= Text to read =
* Begin *
Ireland: Google ordered to remove Knowledge Graph result
On 28 November 2013, Google received an ex-parte interim order from an Irish court to block the publication of a photo image of convicted solicitor Thomas Byrne which appears as a search result alongside the profile of Irish Senator Thomas Byrne, a solicitor himself.
Google considers it cannot be held liable for what comes up in its search results, as it only creates a snapshot of content that is elsewhere on the internet and this so-called “caching defence” is covered by the EU’s e-commerce directive law, allowing ISPs to not be held liable for being a mere conduit for information.
However, Google is no longer a mere provider of search results reflecting the content of websites elsewhere on the internet as it currently offers a range of products and services that bring additional information to users, such as the “Knowledge Graph” that brings together a number of information sources on the internet, assembling them for search results, allowing users to provide feedback on each result, including the option to cite specific pieces of information and including images as “wrong”.
Thus, associated to Mr. Byrne’s biographical information, mainly from Wikipedia, there was a photo of convicted solicitor Thomas Byrne, resulted from Google’s “Image Search” facility which ranked pictures of the latter first, and did not differentiate between him and the politician.
* End *
= Raw data =
* Begin *
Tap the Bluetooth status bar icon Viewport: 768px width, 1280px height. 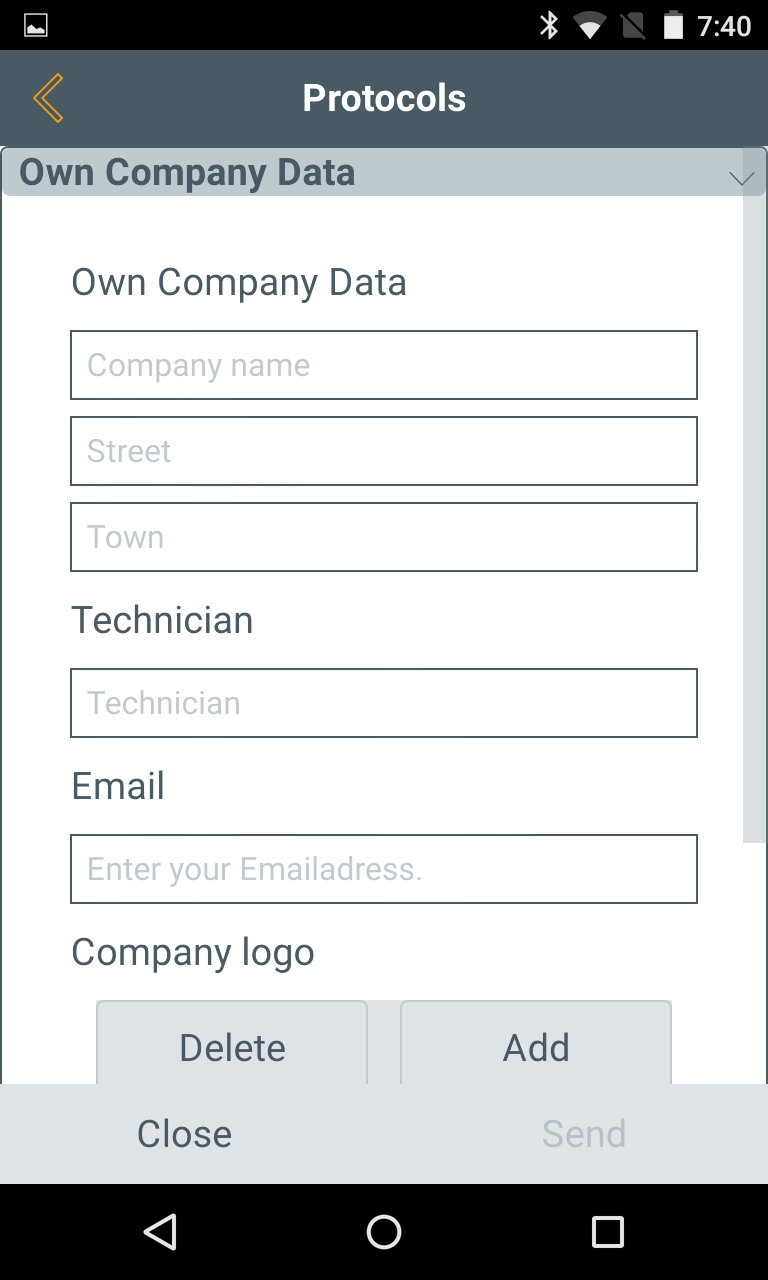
* End *
= Required tasks =
A. In the text about the Irish court order against Google, on what date did Google receive the interim order?
B. Summarize the text about the Irish court order against Google in two sentences.
C. Pick up the text about the Irish court order against Google after its final sentence and carry it on.

= Answers to the exercises =
A. 28 November 2013

B. On 28 November 2013, an Irish court gave Google an interim order to block a photo of convicted solicitor Thomas Byrne that appeared beside the search profile of Irish Senator Thomas Byrne. Google holds that the EU's e-commerce directive shields it from liability for its search results, but its Knowledge Graph assembles information from several sources, and in this case Image Search attached the convicted solicitor's photo to the senator's biography without telling the two men apart.

C.
Although, Mr. Byrnes considered that the publication had been done without malicious intention, he went to court as he had made three attempts to contact Google to have the photograph removed, without success. He also stated that he had also tried to use the self-correcting mechanism on the Google site to remove the material but had been unsuccessful as well.
Mr Justice Paul Gilligan granted the interim order under Section 33 of the Irish Defamation Act 2009, restraining the publication of the image of convicted solicitor Thomas Byrne’s image “as a photo and description” of the Senator, considering the publication was clearly defamatory and that Google Ireland Ltd had no defence to the claim.
There are critical voices that believe Google’s facility is gathering content from thousands of websites republishing it as their own, “for improved user experience” and that, although for the time being, Google isn’t running ads against Knowledge Graph results, there is no guarantee that it will not do that in the future.
Google has ended up in courts also for its autocomplete facility and lost cases in Ireland, Germany, Italy and France where courts have held the search engine responsible for algorithmic results presented in its autocomplete facility.
Following the ex parte injunction ordered by the court, the photograph of the convicted Thomas Byrne disappeared from Google’s Knowledge Graph result. Google could have avoided a legal action if it had reacted to the senator’s direct requests.
Not the result Google was searching for (30.11.2013)
FF’s Thomas Byrne blocks Google’s use of namesake’s image (28.11.2013)
Giving Google More Data for Knowledge Graphs May Not Be Optimal (9.10.2013)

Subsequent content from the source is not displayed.